Ils étaient là. Sur le zigzag que formait la route, on les apercevait au loin, statiques. Mais un peu loin pour nous entendre, et un peu trop loin pour voir autre chose que deux points. Ils devaient dormir, puisque ces points ne bougeaient pas depuis qu'on les regardait. Mon cœur se mit à battre très vite, réconfortée de les avoir trouvés si facilement. On convint avec Démétrios d'hurler à trois, chose que nous fîmes. Mais ils ne nous entendaient pas.
- HEY HO ! TENNESSEE ! LINDA !
Les Grodrive arrivaient soudainement plus vite. Je vis dans le regard triste mais franc de Démétrios que c'était la meilleure façon d'attirer leur attention. Il devait être déterminé à les rejoindre pour m'autoriser (plutôt tolérer) à tuer d'un coup sec un Pokémon. Démétrios partit à quelques mètres se positionner en aimant, afin de distraire deux des trois, pour que je puisse au moins en avoir un sans trop de dégâts.
Ils étaient tout près, quand je brandis une de mes deux lames près de mon visage pour me préparer à viser. C'est là qu'un Grodrive s'éleva dans les airs, qu'un autre partit sur la droite, et un autre vers Démétrios. Eux aussi avaient visiblement leur plan d'action.
- Qu'est-ce que tu fais, vas-y Ambre ! hurla Démétrios en voyant le Grodrive arriver vers moi.
- Il faut qu'il soit le plus près possible de Ten et Linda ! répondis-je, ma lame collée contre ma joue pour ne pas la faire tomber.
Il s'éleva plus haut, était plus haut que moi, presque à ma hauteur. J'étais au bord de la ligne, je ne pouvais aller plus loin sans m'exploser le crâne trente mètres plus bas.
- ALLEZ, MAINTENANT FAIS-LE !
- Dem, barre-toi ! eus-je le temps de crier.

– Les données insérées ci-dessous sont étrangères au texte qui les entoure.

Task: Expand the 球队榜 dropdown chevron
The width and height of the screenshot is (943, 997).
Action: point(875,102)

Je lançai ma lame à la manière d'un boomerang, obligée d'obéir à l'ordre qu'il m'avait donné. Elle perfora instantanément le Grodrive. Un bruit sourd, explosif, déchirant, entrecoupé d'une lumière éclatante, comme si le soleil était déjà à son apogée, me perça les tympans. Le choc me projeta vers le vide, mais j'eus le réflexe incroyable, dû certainement à l'effet du sérum AB-6, de me raccrocher fermement contre le bord. Je n'entendais plus rien, uniquement un sifflement persistant et horriblement fort raisonner dans ma tête. Je gémissais, priant en même temps que Démétrios aille bien, et que Ten et Linda aient entendu. Mais à mon avis, ils avaient entendu EASY.

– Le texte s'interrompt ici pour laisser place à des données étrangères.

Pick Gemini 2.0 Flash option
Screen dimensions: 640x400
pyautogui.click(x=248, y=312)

Après plusieurs secondes suspendue dans le vide, à battre des jambes, les mains ancrées dans le sol sablonneux, probablement condamnée à être sourde pendant vingt bonnes minutes, je cherchais Démétrios du regard en faisant dépasser ma tête. J'essayai tant bien que mal de me redresser sur le sol, quand je vis qu'il n'y avait plus personne sur terre.
Impossible.
Je me relevai prestement grâce à mes capacités bien exploitées.
- DEM !
Je ne m'entendais même pas quand je criais. Je me retournai vers là où devaient être Tennessee et Linda, et les vis accourir de loin. Un très bon point d'accompli. Des larmes de joie commencèrent à couler, alors que je souriais, réjouie, quand j'aperçus en même temps, Démétrios dans le ciel, fermement retenu par un des deux Grodrive. Il l'avait attrapé quand j'étais tombée, et je ne pouvais plus tuer le Pokémon sans tuer mon ami avec.
Il devait hurler depuis une minute, et je ne l'avais pas entendu. Ils avaient leur stratégie aussi, ces enfoirés.